## Task brief
Below are some records. Return exactly the lines from the one containing "Bình luận (14, 278)" through the one containing "入荷情報 (882, 37)", both included, and only those.

## Data for analysis
=-=-=
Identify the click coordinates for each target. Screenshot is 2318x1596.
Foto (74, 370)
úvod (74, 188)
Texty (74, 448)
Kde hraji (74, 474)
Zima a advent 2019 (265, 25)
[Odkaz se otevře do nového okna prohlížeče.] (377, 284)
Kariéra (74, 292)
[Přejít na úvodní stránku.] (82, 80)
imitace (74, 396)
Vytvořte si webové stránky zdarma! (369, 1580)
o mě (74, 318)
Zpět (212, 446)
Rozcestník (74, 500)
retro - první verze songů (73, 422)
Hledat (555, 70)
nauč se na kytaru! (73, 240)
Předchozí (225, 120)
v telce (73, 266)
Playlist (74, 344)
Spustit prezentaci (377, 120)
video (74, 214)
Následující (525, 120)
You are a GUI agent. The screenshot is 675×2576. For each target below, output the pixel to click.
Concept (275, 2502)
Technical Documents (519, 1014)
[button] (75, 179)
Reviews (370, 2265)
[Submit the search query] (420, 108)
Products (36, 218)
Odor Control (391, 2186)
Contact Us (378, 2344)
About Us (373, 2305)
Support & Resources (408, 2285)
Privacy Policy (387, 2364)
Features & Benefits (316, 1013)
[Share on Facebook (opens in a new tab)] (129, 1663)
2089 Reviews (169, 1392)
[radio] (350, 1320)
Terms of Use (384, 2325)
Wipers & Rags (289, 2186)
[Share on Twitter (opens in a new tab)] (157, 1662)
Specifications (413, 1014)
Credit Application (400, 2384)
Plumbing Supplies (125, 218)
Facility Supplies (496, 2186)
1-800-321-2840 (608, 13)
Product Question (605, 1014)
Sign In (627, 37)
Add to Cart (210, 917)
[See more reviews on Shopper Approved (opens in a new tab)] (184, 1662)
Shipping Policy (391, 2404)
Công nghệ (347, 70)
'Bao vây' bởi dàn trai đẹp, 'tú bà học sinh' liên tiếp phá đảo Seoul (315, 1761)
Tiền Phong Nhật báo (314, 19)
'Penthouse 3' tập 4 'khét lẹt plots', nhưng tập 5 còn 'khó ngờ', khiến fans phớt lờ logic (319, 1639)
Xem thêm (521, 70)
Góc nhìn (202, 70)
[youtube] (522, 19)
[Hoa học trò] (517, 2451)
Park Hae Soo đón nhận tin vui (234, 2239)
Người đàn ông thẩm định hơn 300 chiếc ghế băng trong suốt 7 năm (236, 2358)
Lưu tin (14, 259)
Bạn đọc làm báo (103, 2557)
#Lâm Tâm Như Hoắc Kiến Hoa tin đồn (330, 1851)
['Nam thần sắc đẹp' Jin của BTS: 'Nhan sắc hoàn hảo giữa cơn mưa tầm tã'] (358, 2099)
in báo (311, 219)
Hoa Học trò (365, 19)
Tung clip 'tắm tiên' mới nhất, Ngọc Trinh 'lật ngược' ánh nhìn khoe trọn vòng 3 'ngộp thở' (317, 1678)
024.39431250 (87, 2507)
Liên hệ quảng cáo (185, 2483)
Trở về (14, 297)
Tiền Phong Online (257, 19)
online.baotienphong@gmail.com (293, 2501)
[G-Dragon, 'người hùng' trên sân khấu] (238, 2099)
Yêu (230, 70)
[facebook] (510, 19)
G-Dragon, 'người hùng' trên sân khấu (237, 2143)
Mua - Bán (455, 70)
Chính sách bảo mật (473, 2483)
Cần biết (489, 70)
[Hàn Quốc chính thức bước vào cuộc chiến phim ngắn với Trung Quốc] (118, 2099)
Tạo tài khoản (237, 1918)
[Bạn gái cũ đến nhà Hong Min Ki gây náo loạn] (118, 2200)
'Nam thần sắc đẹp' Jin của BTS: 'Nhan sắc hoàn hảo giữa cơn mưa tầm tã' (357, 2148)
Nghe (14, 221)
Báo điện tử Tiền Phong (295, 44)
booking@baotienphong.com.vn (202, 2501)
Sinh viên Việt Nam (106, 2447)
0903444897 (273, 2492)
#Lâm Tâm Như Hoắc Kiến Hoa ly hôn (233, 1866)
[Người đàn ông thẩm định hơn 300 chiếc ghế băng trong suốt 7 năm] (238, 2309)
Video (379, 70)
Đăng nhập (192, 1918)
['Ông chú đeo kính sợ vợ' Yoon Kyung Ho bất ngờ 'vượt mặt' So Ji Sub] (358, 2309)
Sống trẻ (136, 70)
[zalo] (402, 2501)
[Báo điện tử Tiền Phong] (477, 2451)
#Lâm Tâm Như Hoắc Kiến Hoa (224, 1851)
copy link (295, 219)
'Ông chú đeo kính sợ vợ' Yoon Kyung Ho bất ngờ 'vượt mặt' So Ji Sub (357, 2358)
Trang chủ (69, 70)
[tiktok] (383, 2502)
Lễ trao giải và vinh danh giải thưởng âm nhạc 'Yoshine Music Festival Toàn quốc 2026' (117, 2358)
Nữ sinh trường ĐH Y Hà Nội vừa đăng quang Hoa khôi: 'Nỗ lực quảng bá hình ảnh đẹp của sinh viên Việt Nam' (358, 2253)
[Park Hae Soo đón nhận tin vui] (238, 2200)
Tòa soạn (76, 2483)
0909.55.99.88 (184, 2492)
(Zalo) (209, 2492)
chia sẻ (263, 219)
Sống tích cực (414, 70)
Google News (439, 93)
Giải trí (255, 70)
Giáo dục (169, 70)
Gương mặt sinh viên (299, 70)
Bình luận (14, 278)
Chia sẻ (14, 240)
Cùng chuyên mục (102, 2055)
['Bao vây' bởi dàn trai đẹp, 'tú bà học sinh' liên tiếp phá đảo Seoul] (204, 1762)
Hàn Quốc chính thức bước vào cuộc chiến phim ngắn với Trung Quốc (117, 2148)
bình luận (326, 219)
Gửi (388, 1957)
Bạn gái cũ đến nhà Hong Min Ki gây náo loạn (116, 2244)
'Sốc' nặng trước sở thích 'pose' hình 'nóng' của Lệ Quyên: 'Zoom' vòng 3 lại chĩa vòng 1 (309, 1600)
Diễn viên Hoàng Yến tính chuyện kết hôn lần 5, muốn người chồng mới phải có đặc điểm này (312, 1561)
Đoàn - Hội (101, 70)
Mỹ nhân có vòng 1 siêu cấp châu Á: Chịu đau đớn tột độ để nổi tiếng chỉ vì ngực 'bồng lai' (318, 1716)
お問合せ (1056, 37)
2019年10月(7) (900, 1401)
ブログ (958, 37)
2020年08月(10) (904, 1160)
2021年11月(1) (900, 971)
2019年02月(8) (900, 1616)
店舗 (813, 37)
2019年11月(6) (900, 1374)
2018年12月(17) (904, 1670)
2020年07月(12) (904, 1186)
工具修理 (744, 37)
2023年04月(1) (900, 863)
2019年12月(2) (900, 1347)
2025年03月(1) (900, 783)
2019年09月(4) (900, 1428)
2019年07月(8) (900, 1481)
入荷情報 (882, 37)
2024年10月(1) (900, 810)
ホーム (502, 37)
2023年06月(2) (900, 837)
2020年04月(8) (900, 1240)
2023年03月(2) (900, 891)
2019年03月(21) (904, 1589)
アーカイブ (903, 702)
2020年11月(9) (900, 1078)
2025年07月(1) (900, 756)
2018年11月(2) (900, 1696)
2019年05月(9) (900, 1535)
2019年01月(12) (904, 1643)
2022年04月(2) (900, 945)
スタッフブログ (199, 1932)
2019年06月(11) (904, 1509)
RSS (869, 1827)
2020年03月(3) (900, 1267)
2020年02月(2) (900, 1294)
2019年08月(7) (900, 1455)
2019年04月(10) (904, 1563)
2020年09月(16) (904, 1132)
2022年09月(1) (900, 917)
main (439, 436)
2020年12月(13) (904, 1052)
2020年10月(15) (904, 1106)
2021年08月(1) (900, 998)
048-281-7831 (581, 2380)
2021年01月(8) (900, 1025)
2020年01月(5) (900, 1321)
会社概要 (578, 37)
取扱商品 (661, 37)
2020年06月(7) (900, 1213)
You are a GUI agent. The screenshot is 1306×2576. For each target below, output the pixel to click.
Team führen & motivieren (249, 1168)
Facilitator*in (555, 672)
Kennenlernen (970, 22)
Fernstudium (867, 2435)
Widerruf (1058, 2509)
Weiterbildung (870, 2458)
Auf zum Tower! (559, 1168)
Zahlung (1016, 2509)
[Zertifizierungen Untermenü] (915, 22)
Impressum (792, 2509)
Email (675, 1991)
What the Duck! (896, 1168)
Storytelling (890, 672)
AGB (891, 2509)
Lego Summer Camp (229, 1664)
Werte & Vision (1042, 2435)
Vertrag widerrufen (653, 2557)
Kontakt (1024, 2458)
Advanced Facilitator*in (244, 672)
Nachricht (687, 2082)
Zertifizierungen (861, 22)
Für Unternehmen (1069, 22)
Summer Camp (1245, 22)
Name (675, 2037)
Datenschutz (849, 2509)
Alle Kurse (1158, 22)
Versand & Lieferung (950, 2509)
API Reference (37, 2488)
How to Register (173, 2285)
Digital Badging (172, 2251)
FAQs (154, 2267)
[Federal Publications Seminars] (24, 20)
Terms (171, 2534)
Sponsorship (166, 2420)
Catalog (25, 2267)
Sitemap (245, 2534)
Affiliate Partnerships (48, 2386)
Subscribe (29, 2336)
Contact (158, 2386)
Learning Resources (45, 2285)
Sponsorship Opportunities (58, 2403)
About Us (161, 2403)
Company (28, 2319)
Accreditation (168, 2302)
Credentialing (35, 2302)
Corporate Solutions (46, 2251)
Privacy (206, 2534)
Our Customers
=-=-=
## Response below
Bình luận (14, 278)
Chia sẻ (14, 240)
Cùng chuyên mục (102, 2055)
['Bao vây' bởi dàn trai đẹp, 'tú bà học sinh' liên tiếp phá đảo Seoul] (204, 1762)
Hàn Quốc chính thức bước vào cuộc chiến phim ngắn với Trung Quốc (117, 2148)
bình luận (326, 219)
Gửi (388, 1957)
Bạn gái cũ đến nhà Hong Min Ki gây náo loạn (116, 2244)
'Sốc' nặng trước sở thích 'pose' hình 'nóng' của Lệ Quyên: 'Zoom' vòng 3 lại chĩa vòng 1 (309, 1600)
Diễn viên Hoàng Yến tính chuyện kết hôn lần 5, muốn người chồng mới phải có đặc điểm này (312, 1561)
Đoàn - Hội (101, 70)
Mỹ nhân có vòng 1 siêu cấp châu Á: Chịu đau đớn tột độ để nổi tiếng chỉ vì ngực 'bồng lai' (318, 1716)
お問合せ (1056, 37)
2019年10月(7) (900, 1401)
ブログ (958, 37)
2020年08月(10) (904, 1160)
2021年11月(1) (900, 971)
2019年02月(8) (900, 1616)
店舗 (813, 37)
2019年11月(6) (900, 1374)
2018年12月(17) (904, 1670)
2020年07月(12) (904, 1186)
工具修理 (744, 37)
2023年04月(1) (900, 863)
2019年12月(2) (900, 1347)
2025年03月(1) (900, 783)
2019年09月(4) (900, 1428)
2019年07月(8) (900, 1481)
入荷情報 (882, 37)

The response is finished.